[Saved entries]

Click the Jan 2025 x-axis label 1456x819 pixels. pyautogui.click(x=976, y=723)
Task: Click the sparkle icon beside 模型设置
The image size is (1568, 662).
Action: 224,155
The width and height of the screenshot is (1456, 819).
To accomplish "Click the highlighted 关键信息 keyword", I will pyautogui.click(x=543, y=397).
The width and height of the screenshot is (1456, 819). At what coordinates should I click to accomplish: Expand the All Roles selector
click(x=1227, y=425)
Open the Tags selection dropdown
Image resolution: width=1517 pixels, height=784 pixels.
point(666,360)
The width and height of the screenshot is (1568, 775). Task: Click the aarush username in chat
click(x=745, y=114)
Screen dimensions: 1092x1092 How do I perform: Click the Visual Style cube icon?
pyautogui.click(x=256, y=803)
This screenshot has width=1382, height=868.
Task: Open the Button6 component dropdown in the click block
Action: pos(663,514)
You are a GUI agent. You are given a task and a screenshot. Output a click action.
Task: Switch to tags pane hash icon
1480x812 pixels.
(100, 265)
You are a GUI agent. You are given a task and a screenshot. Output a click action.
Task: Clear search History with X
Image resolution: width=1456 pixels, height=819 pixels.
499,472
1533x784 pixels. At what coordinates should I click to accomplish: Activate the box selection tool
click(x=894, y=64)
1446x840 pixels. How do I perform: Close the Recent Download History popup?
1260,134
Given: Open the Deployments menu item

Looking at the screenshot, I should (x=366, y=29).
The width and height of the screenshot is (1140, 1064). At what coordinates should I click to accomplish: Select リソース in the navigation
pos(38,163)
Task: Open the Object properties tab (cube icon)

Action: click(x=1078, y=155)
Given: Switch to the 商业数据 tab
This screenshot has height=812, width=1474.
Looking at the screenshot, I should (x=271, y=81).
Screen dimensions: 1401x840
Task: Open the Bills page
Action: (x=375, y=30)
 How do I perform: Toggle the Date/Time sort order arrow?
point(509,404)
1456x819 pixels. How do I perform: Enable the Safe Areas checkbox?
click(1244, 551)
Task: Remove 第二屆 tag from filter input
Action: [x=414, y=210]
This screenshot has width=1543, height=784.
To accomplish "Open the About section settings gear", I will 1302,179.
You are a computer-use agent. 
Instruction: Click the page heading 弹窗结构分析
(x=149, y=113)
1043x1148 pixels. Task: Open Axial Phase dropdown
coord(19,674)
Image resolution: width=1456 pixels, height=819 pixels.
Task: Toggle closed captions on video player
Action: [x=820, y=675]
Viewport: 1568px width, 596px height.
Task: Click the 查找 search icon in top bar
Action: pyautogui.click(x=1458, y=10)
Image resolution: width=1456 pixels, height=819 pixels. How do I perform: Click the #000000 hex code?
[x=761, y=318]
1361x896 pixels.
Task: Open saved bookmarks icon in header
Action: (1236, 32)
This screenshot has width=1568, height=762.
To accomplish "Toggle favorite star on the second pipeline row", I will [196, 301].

§ Task brief
All the records are to be transcribed exactly, with no line missing.

§ Answer to this exercise
Click the Jan 2025 x-axis label 1456x819 pixels. pyautogui.click(x=976, y=723)
Task: Click the sparkle icon beside 模型设置
The image size is (1568, 662).
Action: 224,155
The width and height of the screenshot is (1456, 819).
To accomplish "Click the highlighted 关键信息 keyword", I will pyautogui.click(x=543, y=397).
The width and height of the screenshot is (1456, 819). At what coordinates should I click to accomplish: Expand the All Roles selector
click(x=1227, y=425)
Open the Tags selection dropdown
Image resolution: width=1517 pixels, height=784 pixels.
point(666,360)
The width and height of the screenshot is (1568, 775). Task: Click the aarush username in chat
click(x=745, y=114)
Screen dimensions: 1092x1092 How do I perform: Click the Visual Style cube icon?
pyautogui.click(x=256, y=803)
This screenshot has width=1382, height=868.
Task: Open the Button6 component dropdown in the click block
Action: pos(663,514)
You are a GUI agent. You are given a task and a screenshot. Output a click action.
Task: Switch to tags pane hash icon
1480x812 pixels.
(100, 265)
You are a GUI agent. You are given a task and a screenshot. Output a click action.
Task: Clear search History with X
Image resolution: width=1456 pixels, height=819 pixels.
499,472
1533x784 pixels. At what coordinates should I click to accomplish: Activate the box selection tool
click(x=894, y=64)
1446x840 pixels. How do I perform: Close the Recent Download History popup?
1260,134
Given: Open the Deployments menu item

Looking at the screenshot, I should (x=366, y=29).
The width and height of the screenshot is (1140, 1064). At what coordinates should I click to accomplish: Select リソース in the navigation
pos(38,163)
Task: Open the Object properties tab (cube icon)

Action: click(x=1078, y=155)
Given: Switch to the 商业数据 tab
This screenshot has height=812, width=1474.
Looking at the screenshot, I should (x=271, y=81).
Screen dimensions: 1401x840
Task: Open the Bills page
Action: (x=375, y=30)
 How do I perform: Toggle the Date/Time sort order arrow?
point(509,404)
1456x819 pixels. How do I perform: Enable the Safe Areas checkbox?
click(1244, 551)
Task: Remove 第二屆 tag from filter input
Action: [x=414, y=210]
This screenshot has width=1543, height=784.
To accomplish "Open the About section settings gear", I will 1302,179.
You are a computer-use agent. 
Instruction: Click the page heading 弹窗结构分析
(x=149, y=113)
1043x1148 pixels. Task: Open Axial Phase dropdown
coord(19,674)
Image resolution: width=1456 pixels, height=819 pixels.
Task: Toggle closed captions on video player
Action: [x=820, y=675]
Viewport: 1568px width, 596px height.
Task: Click the 查找 search icon in top bar
Action: pyautogui.click(x=1458, y=10)
Image resolution: width=1456 pixels, height=819 pixels. How do I perform: Click the #000000 hex code?
[x=761, y=318]
1361x896 pixels.
Task: Open saved bookmarks icon in header
Action: (1236, 32)
This screenshot has width=1568, height=762.
To accomplish "Toggle favorite star on the second pipeline row", I will [196, 301].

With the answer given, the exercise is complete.